- Dates: second Tuesday of August, ending on a Sunday
- Location(s): San Roque, Cádiz, Spain
- Country: Spain

= Feria Real de San Roque =

The Feria Real de San Roque, known as the Royal Fair of San Roque in English, is San Roque's main street fair, held on the second Tuesday of each August. It is located in the El Ejido fairground.

==Activities==
The fair begins with the coronation ceremony of the juvenile and child queens and their respective courts. The stands and attractions located in the fairground open on Wednesday, the day of the inaugural cavalcade.

The Spanish word feria originally designates a fair (agricultural, books, ...).

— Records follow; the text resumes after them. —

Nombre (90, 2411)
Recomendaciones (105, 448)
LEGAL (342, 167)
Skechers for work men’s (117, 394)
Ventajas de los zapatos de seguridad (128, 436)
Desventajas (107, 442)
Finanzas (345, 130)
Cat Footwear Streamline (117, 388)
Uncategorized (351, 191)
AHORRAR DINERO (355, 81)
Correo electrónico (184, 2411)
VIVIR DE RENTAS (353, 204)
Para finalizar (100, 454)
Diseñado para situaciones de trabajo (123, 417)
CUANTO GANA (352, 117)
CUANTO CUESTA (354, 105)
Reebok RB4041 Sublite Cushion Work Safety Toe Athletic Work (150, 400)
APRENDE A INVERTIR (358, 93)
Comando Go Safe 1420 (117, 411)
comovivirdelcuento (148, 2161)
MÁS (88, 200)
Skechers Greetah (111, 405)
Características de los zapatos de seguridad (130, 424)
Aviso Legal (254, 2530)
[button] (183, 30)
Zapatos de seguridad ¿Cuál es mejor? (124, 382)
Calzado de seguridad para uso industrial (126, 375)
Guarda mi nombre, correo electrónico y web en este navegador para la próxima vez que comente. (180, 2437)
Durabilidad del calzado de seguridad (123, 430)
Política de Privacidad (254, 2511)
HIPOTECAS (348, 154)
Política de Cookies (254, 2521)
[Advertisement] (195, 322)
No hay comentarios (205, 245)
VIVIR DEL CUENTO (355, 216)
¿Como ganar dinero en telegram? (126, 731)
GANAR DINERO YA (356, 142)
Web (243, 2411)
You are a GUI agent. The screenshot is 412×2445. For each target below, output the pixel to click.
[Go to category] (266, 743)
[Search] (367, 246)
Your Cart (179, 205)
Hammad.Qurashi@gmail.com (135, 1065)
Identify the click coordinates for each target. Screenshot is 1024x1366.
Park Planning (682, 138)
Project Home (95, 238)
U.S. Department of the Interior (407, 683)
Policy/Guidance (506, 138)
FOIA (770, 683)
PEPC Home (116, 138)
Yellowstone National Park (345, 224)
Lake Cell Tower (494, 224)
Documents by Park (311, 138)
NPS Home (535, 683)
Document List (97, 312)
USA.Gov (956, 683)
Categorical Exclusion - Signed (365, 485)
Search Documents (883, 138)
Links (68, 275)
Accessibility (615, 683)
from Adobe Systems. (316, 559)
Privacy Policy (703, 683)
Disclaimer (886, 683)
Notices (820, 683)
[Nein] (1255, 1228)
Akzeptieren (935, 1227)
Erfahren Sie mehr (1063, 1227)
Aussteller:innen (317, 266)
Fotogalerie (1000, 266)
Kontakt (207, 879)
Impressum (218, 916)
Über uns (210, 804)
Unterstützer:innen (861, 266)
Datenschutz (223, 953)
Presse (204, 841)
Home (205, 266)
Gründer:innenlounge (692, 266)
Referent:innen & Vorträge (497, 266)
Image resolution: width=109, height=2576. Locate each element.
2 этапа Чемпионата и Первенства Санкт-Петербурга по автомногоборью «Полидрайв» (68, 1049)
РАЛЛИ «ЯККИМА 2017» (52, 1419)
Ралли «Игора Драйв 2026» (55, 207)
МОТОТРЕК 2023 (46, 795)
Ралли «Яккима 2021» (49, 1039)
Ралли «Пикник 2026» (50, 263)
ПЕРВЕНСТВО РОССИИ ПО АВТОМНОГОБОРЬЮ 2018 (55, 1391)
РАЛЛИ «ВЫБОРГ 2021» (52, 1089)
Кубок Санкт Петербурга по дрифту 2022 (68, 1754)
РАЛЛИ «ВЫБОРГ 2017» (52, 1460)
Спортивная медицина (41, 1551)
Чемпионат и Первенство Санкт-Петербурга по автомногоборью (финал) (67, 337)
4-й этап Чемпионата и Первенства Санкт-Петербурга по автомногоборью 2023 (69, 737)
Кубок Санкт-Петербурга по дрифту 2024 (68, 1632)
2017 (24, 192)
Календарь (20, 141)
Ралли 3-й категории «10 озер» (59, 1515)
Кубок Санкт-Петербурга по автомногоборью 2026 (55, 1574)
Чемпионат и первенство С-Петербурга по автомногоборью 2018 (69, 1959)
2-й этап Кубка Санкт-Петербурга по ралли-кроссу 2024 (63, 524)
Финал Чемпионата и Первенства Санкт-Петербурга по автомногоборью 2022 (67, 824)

Bullfights are often held on the occasion of fairs, so the Spaniards came to designate by the term "fair" a series of bullfights organized on this occasion, and often - especially in Andalusia - the festivities that accompany these bullfights. In many parts of Spain, bullfights festivities and feria are managed independently.

The Royal Fair closes on a Sunday night with a fireworks show and at 7am on the Monday with the Running of the Bulls known locally as Toro del Aguardiente which has occurred yearly since 1649, named as terrified participants are given a shot of the strong alcoholic spirit ‘Aguardiente’ for courage, before running with the bulls to the San Roque bullring, marking the end of the fair.